> **INSTRUCTIONS TO FOLLOW**: Retype all of the data exactly as given.

──────────────────────────────

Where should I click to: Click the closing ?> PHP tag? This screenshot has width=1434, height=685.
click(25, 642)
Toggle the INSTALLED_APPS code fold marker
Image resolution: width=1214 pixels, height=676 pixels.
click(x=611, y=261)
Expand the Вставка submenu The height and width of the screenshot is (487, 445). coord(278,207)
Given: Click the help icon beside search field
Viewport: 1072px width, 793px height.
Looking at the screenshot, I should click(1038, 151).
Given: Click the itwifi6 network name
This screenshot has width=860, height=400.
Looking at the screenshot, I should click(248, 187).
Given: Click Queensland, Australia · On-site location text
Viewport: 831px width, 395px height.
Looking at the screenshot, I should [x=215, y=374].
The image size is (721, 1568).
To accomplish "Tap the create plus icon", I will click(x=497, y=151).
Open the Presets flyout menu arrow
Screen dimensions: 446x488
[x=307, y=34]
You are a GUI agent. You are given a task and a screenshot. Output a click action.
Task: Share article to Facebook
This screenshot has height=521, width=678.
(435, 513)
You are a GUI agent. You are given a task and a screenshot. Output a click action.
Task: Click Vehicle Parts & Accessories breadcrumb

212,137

──────────────────────────────

> **RESPONSE TO THIS EXERCISE**:
Where should I click to: Click the closing ?> PHP tag? This screenshot has width=1434, height=685.
click(25, 642)
Toggle the INSTALLED_APPS code fold marker
Image resolution: width=1214 pixels, height=676 pixels.
click(x=611, y=261)
Expand the Вставка submenu The height and width of the screenshot is (487, 445). coord(278,207)
Given: Click the help icon beside search field
Viewport: 1072px width, 793px height.
Looking at the screenshot, I should click(1038, 151).
Given: Click the itwifi6 network name
This screenshot has width=860, height=400.
Looking at the screenshot, I should click(248, 187).
Given: Click Queensland, Australia · On-site location text
Viewport: 831px width, 395px height.
Looking at the screenshot, I should [x=215, y=374].
The image size is (721, 1568).
To accomplish "Tap the create plus icon", I will click(x=497, y=151).
Open the Presets flyout menu arrow
Screen dimensions: 446x488
[x=307, y=34]
You are a GUI agent. You are given a task and a screenshot. Output a click action.
Task: Share article to Facebook
This screenshot has height=521, width=678.
(435, 513)
You are a GUI agent. You are given a task and a screenshot. Output a click action.
Task: Click Vehicle Parts & Accessories breadcrumb

212,137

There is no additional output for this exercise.